Loser, with modern day setting. 1947. The Communist party has just come to power. Young people in shirtsleeves. Okay, kids -- lets all hold hands, line up, and recite the catechism. Lots of repetitious political declamation. Some horses. Some nudity. Nothing new. Unexceptional, in fact --
Very Boring all the way.
2. 11:30, Szerelmes Elektra(Elektra in Love), 1974, color, his First color film, and the first to use song and dance extensively.
Rousing horse opera with Mari Tőröcsik as Elektra and strong Cserhalmi György as Orestes. Madaras with shaven head as the stumpy king. Great choruses and dancing. Big crowd scenes and elaborate dances. Lots of nudity, painted nude bodies. Everything on the move all the way. The camera never stops moving snd the people within the frame are always moving. Tőröcsik no longer cute as she was in her early films. Her first mature role. Overall rouser with strong music and lots of fogged out misty scenes. It opened with 26 horses in long shot galloping through the mist screen right. Had the same young guy as in the earlier modern film. This was the first of the visually elaborate loaded "horse operas" that made Jancsó famous. Forget the logic -- just let it wash over you ....
3. 13:45: Elmontak-e -- (Did I ever tell you about this?)- 1996, 48 astounding minutes. Tremendous breathtaking History of antisemitism and the Holocaust in Hungary from Horty's admiration of Schiklgruber (sic) to the Gas chambers, deportations in cattle cars, and then the post war aftermath. Jaw dropper with Jancsó as narrator. Feels like a feature length film. Jancsó tells the new generation of Hungarians a story they must be told before it is forgotten.
4. Csend és kiáltás (silence and outcry), b/w 1967, 76" -- no horses or crowd scenes -- little music. Zoltan Latinovits, Tőröcsik Mari. Andrea Drahota and Kovacs Andràs are straight from the success of istvan Gaál's Sodrásban, which made them overnight stars -- Butor in his usual role as a towering armed Soldier carrying out his orders -- Stovky Jozsef Madaras is in there as usual in all of Jancso's sixties films. Spare dialog, mostly terse orders dealt out by Latinovits, a military officer. At the end he offers Kovacs a pistol with one bullet to commit honorable suicide, but instead the prisoner turns the gun on Zoltan and shoots him out of frame. The film ends with a freeze frame on the shooter.
Not top notch Jancsó by any stretch of the imagination -- more like an exercise in bare bones style all set in a remote village in the country. Very theatrical as if on an outdoor stage.

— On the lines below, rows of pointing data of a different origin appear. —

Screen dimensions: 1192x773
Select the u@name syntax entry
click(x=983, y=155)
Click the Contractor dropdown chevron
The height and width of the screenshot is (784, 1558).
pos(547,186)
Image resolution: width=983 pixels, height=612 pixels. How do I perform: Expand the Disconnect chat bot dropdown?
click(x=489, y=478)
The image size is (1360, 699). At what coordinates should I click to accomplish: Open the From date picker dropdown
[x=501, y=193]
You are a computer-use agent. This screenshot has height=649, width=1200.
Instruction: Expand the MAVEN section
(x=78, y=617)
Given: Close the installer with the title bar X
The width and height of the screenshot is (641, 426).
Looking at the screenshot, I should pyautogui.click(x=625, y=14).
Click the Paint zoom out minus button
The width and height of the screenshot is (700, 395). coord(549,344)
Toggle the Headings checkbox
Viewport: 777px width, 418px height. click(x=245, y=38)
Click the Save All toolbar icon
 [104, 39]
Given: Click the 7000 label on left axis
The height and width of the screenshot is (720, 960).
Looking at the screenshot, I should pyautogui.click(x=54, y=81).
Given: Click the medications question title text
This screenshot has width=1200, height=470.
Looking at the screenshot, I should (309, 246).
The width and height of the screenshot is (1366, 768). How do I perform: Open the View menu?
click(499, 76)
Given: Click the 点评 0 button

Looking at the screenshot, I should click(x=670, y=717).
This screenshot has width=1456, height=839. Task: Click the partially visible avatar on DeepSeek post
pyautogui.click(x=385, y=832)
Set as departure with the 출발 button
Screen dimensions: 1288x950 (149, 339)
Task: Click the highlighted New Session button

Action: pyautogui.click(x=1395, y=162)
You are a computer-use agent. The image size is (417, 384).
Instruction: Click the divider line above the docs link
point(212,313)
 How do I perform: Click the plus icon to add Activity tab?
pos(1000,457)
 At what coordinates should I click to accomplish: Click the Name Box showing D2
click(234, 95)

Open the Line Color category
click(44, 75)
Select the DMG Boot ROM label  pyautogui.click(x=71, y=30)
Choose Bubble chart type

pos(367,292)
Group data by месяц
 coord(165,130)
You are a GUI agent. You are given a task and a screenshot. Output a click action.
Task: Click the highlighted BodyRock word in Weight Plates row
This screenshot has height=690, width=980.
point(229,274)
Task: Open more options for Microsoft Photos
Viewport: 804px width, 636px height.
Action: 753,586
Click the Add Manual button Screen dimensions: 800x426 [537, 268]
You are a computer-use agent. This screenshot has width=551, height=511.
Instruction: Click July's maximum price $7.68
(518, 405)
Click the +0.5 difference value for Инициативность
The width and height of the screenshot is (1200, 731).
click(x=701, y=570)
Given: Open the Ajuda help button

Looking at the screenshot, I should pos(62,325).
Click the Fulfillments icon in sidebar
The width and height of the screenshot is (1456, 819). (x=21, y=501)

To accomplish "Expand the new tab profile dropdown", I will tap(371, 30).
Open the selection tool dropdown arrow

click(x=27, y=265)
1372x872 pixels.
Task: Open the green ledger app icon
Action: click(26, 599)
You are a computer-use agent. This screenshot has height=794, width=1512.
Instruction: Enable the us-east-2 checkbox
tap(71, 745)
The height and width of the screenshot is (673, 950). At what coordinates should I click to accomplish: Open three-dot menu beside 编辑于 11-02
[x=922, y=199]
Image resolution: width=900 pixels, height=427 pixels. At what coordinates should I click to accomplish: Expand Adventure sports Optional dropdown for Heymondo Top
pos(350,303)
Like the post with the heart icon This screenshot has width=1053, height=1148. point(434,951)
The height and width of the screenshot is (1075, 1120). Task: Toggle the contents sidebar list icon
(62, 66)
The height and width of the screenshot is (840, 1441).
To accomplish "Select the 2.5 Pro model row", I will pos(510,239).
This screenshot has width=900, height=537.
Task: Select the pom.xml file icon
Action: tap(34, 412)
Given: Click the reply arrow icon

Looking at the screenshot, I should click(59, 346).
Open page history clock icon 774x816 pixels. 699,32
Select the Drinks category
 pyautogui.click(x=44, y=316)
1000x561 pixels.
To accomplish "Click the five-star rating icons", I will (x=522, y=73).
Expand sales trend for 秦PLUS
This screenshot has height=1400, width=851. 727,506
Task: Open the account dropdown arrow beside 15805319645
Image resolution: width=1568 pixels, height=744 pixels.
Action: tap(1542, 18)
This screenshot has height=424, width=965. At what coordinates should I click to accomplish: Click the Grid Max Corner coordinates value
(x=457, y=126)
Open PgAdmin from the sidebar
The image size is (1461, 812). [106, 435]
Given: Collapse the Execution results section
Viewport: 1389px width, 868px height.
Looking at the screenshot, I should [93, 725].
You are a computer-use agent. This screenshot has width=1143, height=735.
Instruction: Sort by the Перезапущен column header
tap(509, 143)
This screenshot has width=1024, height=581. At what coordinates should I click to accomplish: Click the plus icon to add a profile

Body count on Jancsó is now thirteen films down with six more to go.
The last film of the day was a very good one from Jasmila Žbanić.
"For those who can tell no tales", Bosnia, Australia, 2013, 72 min.
With indirectly references to "Bridge on the Drina" by Nobel Prize author Ivo Andrić. Striking visuals of the bridge with its nine arches reflected in the waters. An Australian tourist visits The city of Vishegrad in Bosnia and finds out things about recent history there she would rather not have known setting off a painful personal investigation. The city was thoroughly ethnically cleansed in 1992.- A strong followup to Grbavica, viewed yesterday. Long interview with Žbanić to follow. She is one of the featured directors at Bergamo this year.